An employer, at least under current law, has every right to encourage its employees not to form or join a union. An employer is well within its rights, both legally and morally, to think that a union will not be in the best interests of the company or of its employees. While there are those who wish to deny employers the right and ability to communicate with their employees about unions organizing, employers in the U.S. have long been at liberty to speak with their employees about these matters.
If an employer goes beyond exercising his constitutionally protected right of free speech, and instead engages in actions that violate federal labor laws, then of course he should be held accountable for those violations. Whether HEI violated such laws is a matter to be decided by the NLRB — though I would caution anyone from assuming guilt merely based on allegations by NLRB staff.

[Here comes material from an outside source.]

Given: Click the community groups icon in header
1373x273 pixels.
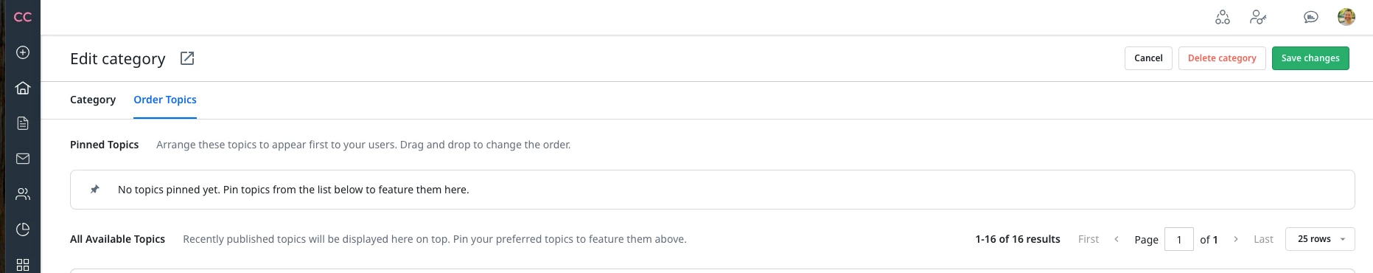Looking at the screenshot, I should [x=1223, y=17].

My point is that encouraging employees not to join a union is not synonymous with denying them the right to do so. If, after hearing both sides of the argument, employees freely choose to unionize, then that is their right. However, we should not assume that employers who are “anti-union,” in the sense that they actively communicate with their employees and encourage them to not join a union, are acting either illegally or immorally.